[DATA FOR PROCESSING]

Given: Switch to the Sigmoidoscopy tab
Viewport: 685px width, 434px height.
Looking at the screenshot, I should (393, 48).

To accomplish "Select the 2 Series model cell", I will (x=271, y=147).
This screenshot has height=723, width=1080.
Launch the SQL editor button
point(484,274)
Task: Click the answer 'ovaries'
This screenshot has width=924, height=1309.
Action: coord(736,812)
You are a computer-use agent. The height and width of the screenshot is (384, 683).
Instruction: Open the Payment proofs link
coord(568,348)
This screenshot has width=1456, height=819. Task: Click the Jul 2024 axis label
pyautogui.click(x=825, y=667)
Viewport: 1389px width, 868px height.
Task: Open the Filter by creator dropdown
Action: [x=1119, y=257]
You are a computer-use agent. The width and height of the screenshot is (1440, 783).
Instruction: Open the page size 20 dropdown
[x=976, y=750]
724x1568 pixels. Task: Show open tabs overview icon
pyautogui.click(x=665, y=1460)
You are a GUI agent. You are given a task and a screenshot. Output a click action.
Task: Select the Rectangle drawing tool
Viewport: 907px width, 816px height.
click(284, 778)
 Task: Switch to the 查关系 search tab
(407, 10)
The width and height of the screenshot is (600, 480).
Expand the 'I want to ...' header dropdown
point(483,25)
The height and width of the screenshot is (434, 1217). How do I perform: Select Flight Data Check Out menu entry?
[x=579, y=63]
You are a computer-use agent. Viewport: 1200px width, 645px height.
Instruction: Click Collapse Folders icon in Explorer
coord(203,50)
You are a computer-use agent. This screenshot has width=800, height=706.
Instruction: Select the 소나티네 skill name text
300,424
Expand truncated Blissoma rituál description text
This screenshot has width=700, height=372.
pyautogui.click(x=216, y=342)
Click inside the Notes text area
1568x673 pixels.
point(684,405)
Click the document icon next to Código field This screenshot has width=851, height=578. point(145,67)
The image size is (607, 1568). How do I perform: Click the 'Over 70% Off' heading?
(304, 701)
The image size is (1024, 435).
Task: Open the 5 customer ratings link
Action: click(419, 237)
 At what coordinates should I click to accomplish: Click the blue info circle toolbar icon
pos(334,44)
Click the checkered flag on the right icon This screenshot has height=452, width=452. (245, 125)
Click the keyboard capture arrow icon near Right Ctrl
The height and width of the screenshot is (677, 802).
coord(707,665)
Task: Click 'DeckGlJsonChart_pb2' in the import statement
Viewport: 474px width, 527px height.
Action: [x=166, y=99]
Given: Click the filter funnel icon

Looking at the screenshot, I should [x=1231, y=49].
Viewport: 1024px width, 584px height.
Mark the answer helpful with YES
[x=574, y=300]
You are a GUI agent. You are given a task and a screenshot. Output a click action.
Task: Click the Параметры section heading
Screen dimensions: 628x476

[/DATA FOR PROCESSING]

EXERCISE GOAL
Word for word, write out every record.

RESPONSE
Given: Switch to the Sigmoidoscopy tab
Viewport: 685px width, 434px height.
Looking at the screenshot, I should (393, 48).

To accomplish "Select the 2 Series model cell", I will (x=271, y=147).
This screenshot has height=723, width=1080.
Launch the SQL editor button
point(484,274)
Task: Click the answer 'ovaries'
This screenshot has width=924, height=1309.
Action: coord(736,812)
You are a computer-use agent. The height and width of the screenshot is (384, 683).
Instruction: Open the Payment proofs link
coord(568,348)
This screenshot has width=1456, height=819. Task: Click the Jul 2024 axis label
pyautogui.click(x=825, y=667)
Viewport: 1389px width, 868px height.
Task: Open the Filter by creator dropdown
Action: [x=1119, y=257]
You are a computer-use agent. The width and height of the screenshot is (1440, 783).
Instruction: Open the page size 20 dropdown
[x=976, y=750]
724x1568 pixels. Task: Show open tabs overview icon
pyautogui.click(x=665, y=1460)
You are a GUI agent. You are given a task and a screenshot. Output a click action.
Task: Select the Rectangle drawing tool
Viewport: 907px width, 816px height.
click(284, 778)
 Task: Switch to the 查关系 search tab
(407, 10)
The width and height of the screenshot is (600, 480).
Expand the 'I want to ...' header dropdown
point(483,25)
The height and width of the screenshot is (434, 1217). How do I perform: Select Flight Data Check Out menu entry?
[x=579, y=63]
You are a computer-use agent. Viewport: 1200px width, 645px height.
Instruction: Click Collapse Folders icon in Explorer
coord(203,50)
You are a computer-use agent. This screenshot has width=800, height=706.
Instruction: Select the 소나티네 skill name text
300,424
Expand truncated Blissoma rituál description text
This screenshot has width=700, height=372.
pyautogui.click(x=216, y=342)
Click inside the Notes text area
1568x673 pixels.
point(684,405)
Click the document icon next to Código field This screenshot has width=851, height=578. point(145,67)
The image size is (607, 1568). How do I perform: Click the 'Over 70% Off' heading?
(304, 701)
The image size is (1024, 435).
Task: Open the 5 customer ratings link
Action: click(419, 237)
 At what coordinates should I click to accomplish: Click the blue info circle toolbar icon
pos(334,44)
Click the checkered flag on the right icon This screenshot has height=452, width=452. (245, 125)
Click the keyboard capture arrow icon near Right Ctrl
The height and width of the screenshot is (677, 802).
coord(707,665)
Task: Click 'DeckGlJsonChart_pb2' in the import statement
Viewport: 474px width, 527px height.
Action: [x=166, y=99]
Given: Click the filter funnel icon

Looking at the screenshot, I should [x=1231, y=49].
Viewport: 1024px width, 584px height.
Mark the answer helpful with YES
[x=574, y=300]
You are a GUI agent. You are given a task and a screenshot. Output a click action.
Task: Click the Параметры section heading
Screen dimensions: 628x476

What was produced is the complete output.